- WHAT IS ASKED -
Copy out all the rows below, swapping every "Instruction" for "Command" and changing nothing else.

- MATERIAL TO PROCESS -
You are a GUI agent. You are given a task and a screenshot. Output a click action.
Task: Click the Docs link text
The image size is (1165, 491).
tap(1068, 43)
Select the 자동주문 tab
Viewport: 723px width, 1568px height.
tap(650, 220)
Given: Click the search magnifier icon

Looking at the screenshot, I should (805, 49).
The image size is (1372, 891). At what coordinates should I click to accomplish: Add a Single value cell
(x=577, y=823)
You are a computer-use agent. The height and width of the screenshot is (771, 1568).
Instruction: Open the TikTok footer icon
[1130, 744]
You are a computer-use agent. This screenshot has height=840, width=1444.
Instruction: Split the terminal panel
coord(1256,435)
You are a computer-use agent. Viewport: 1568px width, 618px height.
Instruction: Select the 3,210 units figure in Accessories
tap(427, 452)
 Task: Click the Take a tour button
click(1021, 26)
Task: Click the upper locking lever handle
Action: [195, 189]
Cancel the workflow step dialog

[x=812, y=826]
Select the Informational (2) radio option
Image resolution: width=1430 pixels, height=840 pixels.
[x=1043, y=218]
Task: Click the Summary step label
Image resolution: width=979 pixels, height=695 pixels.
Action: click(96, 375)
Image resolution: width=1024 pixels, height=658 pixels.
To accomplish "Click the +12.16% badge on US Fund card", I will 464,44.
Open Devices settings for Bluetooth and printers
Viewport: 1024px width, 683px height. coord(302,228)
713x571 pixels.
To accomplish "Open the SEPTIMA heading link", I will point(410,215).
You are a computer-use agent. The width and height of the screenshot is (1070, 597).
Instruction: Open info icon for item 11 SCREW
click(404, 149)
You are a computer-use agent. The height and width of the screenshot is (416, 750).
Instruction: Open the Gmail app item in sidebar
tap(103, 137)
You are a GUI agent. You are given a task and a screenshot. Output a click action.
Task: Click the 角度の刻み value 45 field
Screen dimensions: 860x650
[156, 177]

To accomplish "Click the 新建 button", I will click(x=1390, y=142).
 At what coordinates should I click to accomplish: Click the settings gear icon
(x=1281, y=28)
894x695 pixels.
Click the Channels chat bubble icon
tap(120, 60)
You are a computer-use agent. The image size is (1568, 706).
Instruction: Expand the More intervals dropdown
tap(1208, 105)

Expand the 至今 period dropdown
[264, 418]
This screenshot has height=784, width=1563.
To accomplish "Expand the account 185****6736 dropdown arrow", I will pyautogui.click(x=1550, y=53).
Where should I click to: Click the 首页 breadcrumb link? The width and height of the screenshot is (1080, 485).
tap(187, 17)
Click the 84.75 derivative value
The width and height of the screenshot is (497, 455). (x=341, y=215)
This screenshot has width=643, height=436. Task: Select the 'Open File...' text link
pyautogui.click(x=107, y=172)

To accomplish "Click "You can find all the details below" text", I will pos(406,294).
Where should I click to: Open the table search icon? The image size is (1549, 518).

- THE COMPLETED TASK -
You are a GUI agent. You are given a task and a screenshot. Output a click action.
Task: Click the Docs link text
The image size is (1165, 491).
tap(1068, 43)
Select the 자동주문 tab
Viewport: 723px width, 1568px height.
tap(650, 220)
Given: Click the search magnifier icon

Looking at the screenshot, I should (805, 49).
The image size is (1372, 891). At what coordinates should I click to accomplish: Add a Single value cell
(x=577, y=823)
You are a computer-use agent. The height and width of the screenshot is (771, 1568).
Command: Open the TikTok footer icon
[1130, 744]
You are a computer-use agent. This screenshot has height=840, width=1444.
Command: Split the terminal panel
coord(1256,435)
You are a computer-use agent. Viewport: 1568px width, 618px height.
Command: Select the 3,210 units figure in Accessories
tap(427, 452)
 Task: Click the Take a tour button
click(1021, 26)
Task: Click the upper locking lever handle
Action: [195, 189]
Cancel the workflow step dialog

[x=812, y=826]
Select the Informational (2) radio option
Image resolution: width=1430 pixels, height=840 pixels.
[x=1043, y=218]
Task: Click the Summary step label
Image resolution: width=979 pixels, height=695 pixels.
Action: click(96, 375)
Image resolution: width=1024 pixels, height=658 pixels.
To accomplish "Click the +12.16% badge on US Fund card", I will 464,44.
Open Devices settings for Bluetooth and printers
Viewport: 1024px width, 683px height. coord(302,228)
713x571 pixels.
To accomplish "Open the SEPTIMA heading link", I will point(410,215).
You are a computer-use agent. The width and height of the screenshot is (1070, 597).
Command: Open info icon for item 11 SCREW
click(404, 149)
You are a computer-use agent. The height and width of the screenshot is (416, 750).
Command: Open the Gmail app item in sidebar
tap(103, 137)
You are a GUI agent. You are given a task and a screenshot. Output a click action.
Task: Click the 角度の刻み value 45 field
Screen dimensions: 860x650
[156, 177]

To accomplish "Click the 新建 button", I will click(x=1390, y=142).
 At what coordinates should I click to accomplish: Click the settings gear icon
(x=1281, y=28)
894x695 pixels.
Click the Channels chat bubble icon
tap(120, 60)
You are a computer-use agent. The image size is (1568, 706).
Command: Expand the More intervals dropdown
tap(1208, 105)

Expand the 至今 period dropdown
[264, 418]
This screenshot has height=784, width=1563.
To accomplish "Expand the account 185****6736 dropdown arrow", I will pyautogui.click(x=1550, y=53).
Where should I click to: Click the 首页 breadcrumb link? The width and height of the screenshot is (1080, 485).
tap(187, 17)
Click the 84.75 derivative value
The width and height of the screenshot is (497, 455). (x=341, y=215)
This screenshot has width=643, height=436. Task: Select the 'Open File...' text link
pyautogui.click(x=107, y=172)

To accomplish "Click "You can find all the details below" text", I will pos(406,294).
Where should I click to: Open the table search icon? The image size is (1549, 518).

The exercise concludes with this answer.